Hyperlipidemia is frequently developed following renal transplantation and results in worsening of the patient's prognosis. In study 1, the effects of immunosuppressants, cyclosporine (CsA) and tacrolimus on serum lipids were compared in-patients undergoing renal transplantation. The study included 32 cases of renal transplantation recipients who randomized to the CsA treatment group (15 patients) and the tacrolimus group (17 patients). Before and 1 month after the transplantation, we assessed the serum lipid levels, apolipoprotein levels, the concentrations of cholesterol in the respective lipoprotein fractions and the enzyme activities related to lipid-metabolism. The serum lipid levels in both groups were significantly increased at 1 month after renal transplantation. In the CsA group, there were significant increases in cholesterol contents in very-low-density lipoprotein (VLDL), LDL2 and HDL2 fractions, whereas, in the tacrolimus group, cholesterol content was increased in VLDL and HDL2 fractions.
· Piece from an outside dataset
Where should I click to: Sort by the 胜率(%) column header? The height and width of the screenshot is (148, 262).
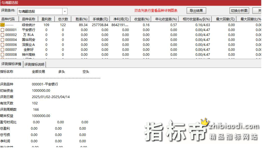[81, 19]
In study 2, 1 month after renal transplantation, 19 patients with hypercholesterolemia (total cholesterol (TC) >200 mg/dl) and hypertriglyceridemia (triglyceride (TG) >150 mg/dl) were treated with simvastatin 5-10 mg/day for 6 months. Simvastatin treatment significantly decreased serum TC (240+/-29-200+/-22 mg/dl, P<0.001), low-density lipoprotein cholesterol (LDL-C; 114+/-20-99+/-17 mg/dl, P<0.05) and TG levels (217+/-103-130+/-38 mg/dl, P<0.01). In addition, there were significant decreases in very-low-density lipoprotein cholesterol (VLDL-C; 53+/-20-34+/-15 mg/dl, P<0.001). The Cmax and AUC of simvastatin were increased about eight-fold, when simvastatin was given in combination with CsA. In contrast, no significant changes in simvastatin levels were observed when combination with tacrolimus. Although simvastatin levels were increased with CsA, there were no abnormal changes in renal and liver functions, creatinine phosphokinase (CPK) levels or in incidence of adverse effects.